# VBForums CodeBank > CodeBank - Other >  SQL Server 2005 - Cross Apply with Table Value Functions

## szlamany

This is a truly nice feature.

Look at this query



```
select top 50 gb.*,rt.billnum
	From reltax_t rt
	Left Join BillRun_T BR on BR.Yr=RT.Yr and BR.BillRun=RT.BillRun and BR.Town=RT.Town
	cross apply dbo.GetBalance_TVF(rt.yr,rt.billrun,rt.town,rt.billnum
				,rt.closed,rt.period,rt.discamt,rt.baseamt,rt.pltyamt
				,rt.pay1amt,rt.pay2amt,rt.pay2pen,rt.pay3amt,rt.pay3pen
				,br.DiscDate,br.BaseDate,br.Pltydate
				,br.Pay1Date,br.Pay2Date,br.Pay3Date
				,null,null) gb
	where rt.yr=2007 and gb.balance<>0
```

That CROSS APPLY is actually JOIN'ing to a user-defined function.

That function looks something like this:



```
CREATE FUNCTION dbo.GetBalance_TVF (@Yr int,@BillRun int,@Town varchar(2),@BillNum varchar(7)
				, @Closed varchar(1), @Period varchar(3), @DiscAmt money, @BaseAmt money, @PltyAmt money
				, @Pay1Amt money, @Pay2Amt money, @Pay2Pen money, @Pay3Amt money, @Pay3Pen money
				, @DiscDate datetime, @BaseDate datetime, @PltyDate datetime
				, @Pay1Date datetime, @Pay2Date datetime, @Pay3Date datetime
				, @Payment money
				, @BalDate datetime)
RETURNS @Balance_TVF Table
(Balance money
,DiscFlag varchar(4)
,BaseFlag varchar(4)
,PltyFlag varchar(4)
,Pay1Flag varchar(4)
,Pay2Flag varchar(4)
,Pay2PenFlag varchar(4)
,Pay3Flag varchar(4)
,Pay3PenFlag varchar(4)
,Info varchar(100)
)
As
BEGIN

Declare @DiscFlag varchar(4)
Declare @BaseFlag varchar(4)
Declare @PltyFlag varchar(4)
Declare @Pay1Flag varchar(4)
Declare @Pay2Flag varchar(4)
Declare @Pay2PenFlag varchar(4)
Declare @Pay3Flag varchar(4)
Declare @Pay3PenFlag varchar(4)
Declare @Info varchar(100)

If @BalDate is null Set @BalDate=Cast(Convert(varchar(10),GetDate(),101) as datetime)

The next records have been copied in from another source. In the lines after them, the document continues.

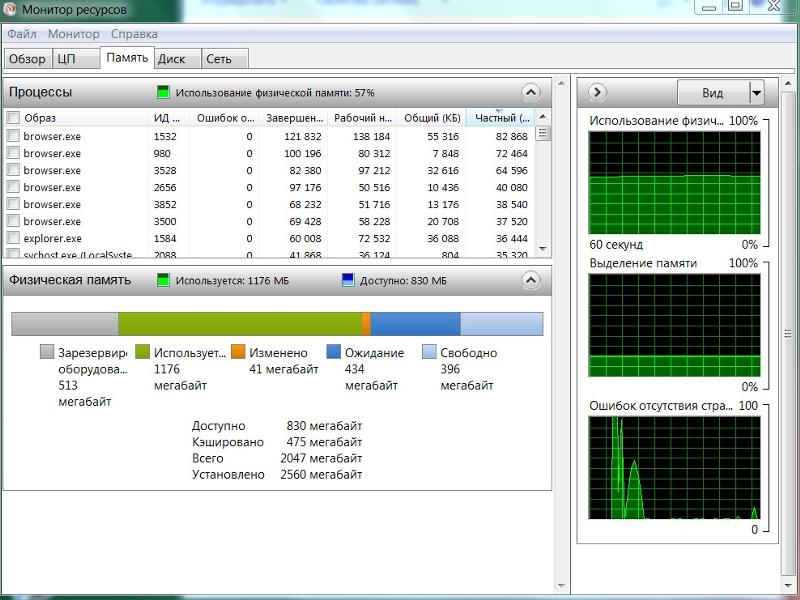Image resolution: width=800 pixels, height=600 pixels.
Task: Tick the checkbox for first browser.exe row
Action: (13, 136)
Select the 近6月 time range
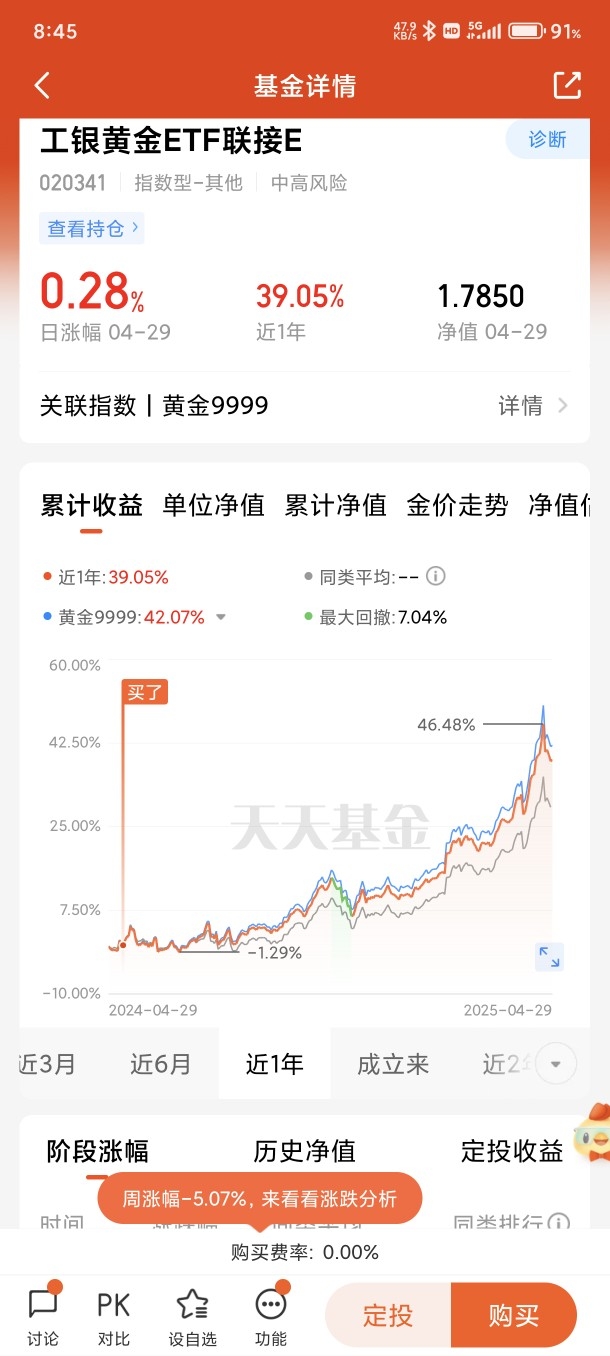 click(x=160, y=1064)

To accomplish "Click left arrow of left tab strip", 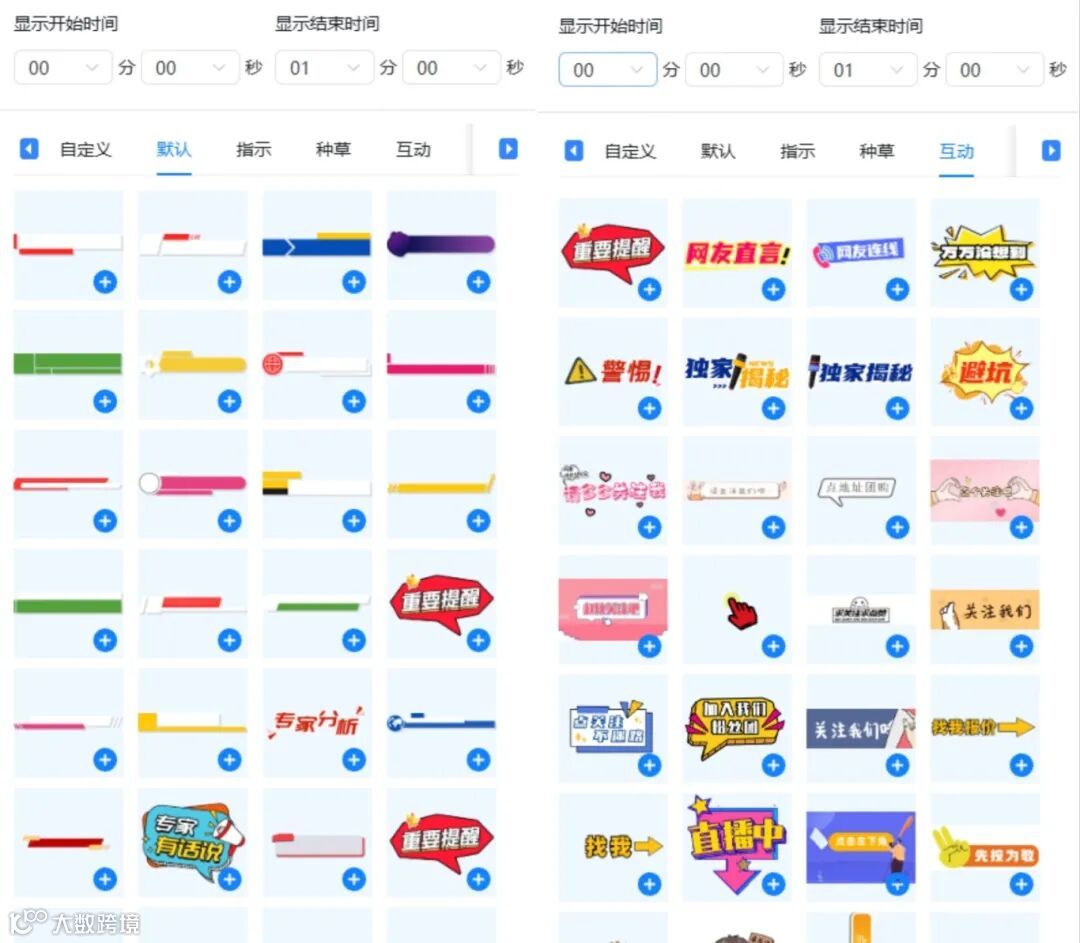I will pos(29,149).
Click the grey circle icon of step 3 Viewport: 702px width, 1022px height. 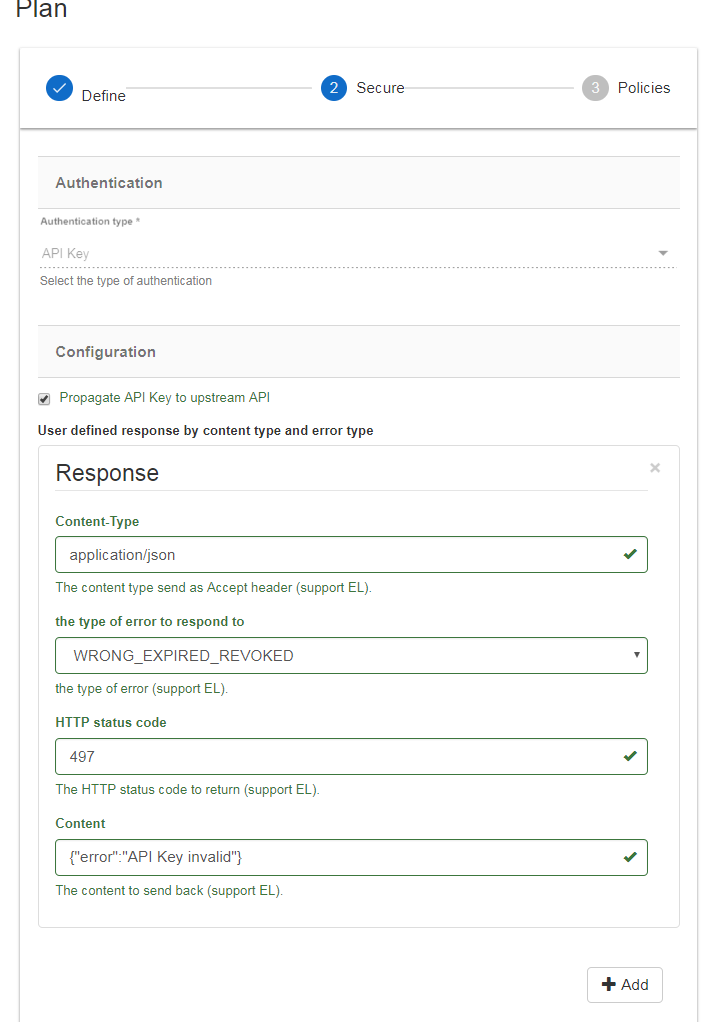click(595, 88)
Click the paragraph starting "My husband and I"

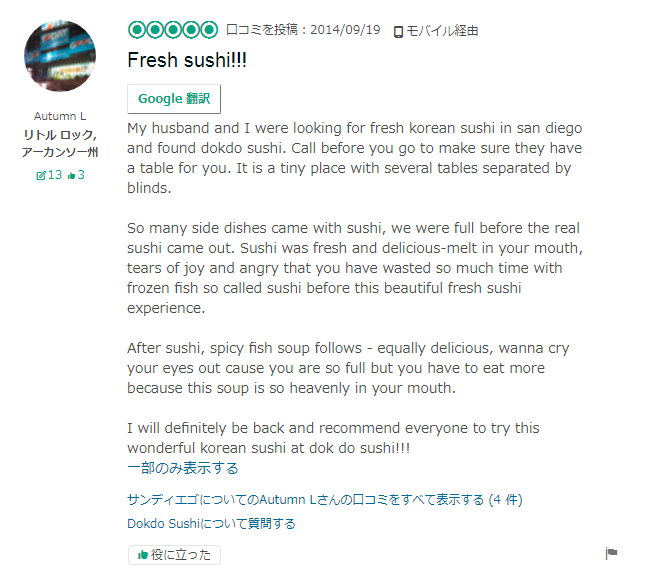(355, 158)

If @Payment is null Set @Payment=IsNull((Select Sum(Payment+PenAmt+Fees) From ReltaxPay_T RTP
						Where RTP.Yr=@Yr and RTP.Town=@Town and RTP.BillRun=@BillRun
							and RTP.BillNum=@BillNum),0)

Declare @P_Work money

If @Payment=0	-- Made no payments
Begin
	If @BalDate<=@DiscDate
	Begin
		Set @P_Work=@DiscAmt
		Set @DiscFlag=' ** '
		Set @Info='No Payments made'
		Goto Done
	End
	Else
	Begin
		If @BalDate<=@BaseDate
		Begin
			Set @P_Work=@BaseAmt
			Set @BaseFlag=' ** '
			Set @Info='No Payments made'
			Goto Done
		End
		Else
		Begin
			Set @P_Work=@PltyAmt
			Set @PltyFlag=' ** '
			Set @Info='No Payments made'
			Goto Done
		End
	End
End
Else
```

Notice that it returns a TABLE - not a scalar value.

The UDF ends like this:



```
Done:

Insert into @Balance_TVF
Select @P_Work,IsNull(@DiscFlag,''),IsNull(@BaseFlag,''),IsNull(@PltyFlag,'')
		,IsNull(@Pay1Flag,''),IsNull(@Pay2Flag,''),IsNull(@Pay2PenFlag,''),IsNull(@Pay3Flag,''),IsNull(@Pay3PenFlag,'')
		,IsNull(@Info,'')

Return

End
```

It actually "INSERT's" into the RETURN variable.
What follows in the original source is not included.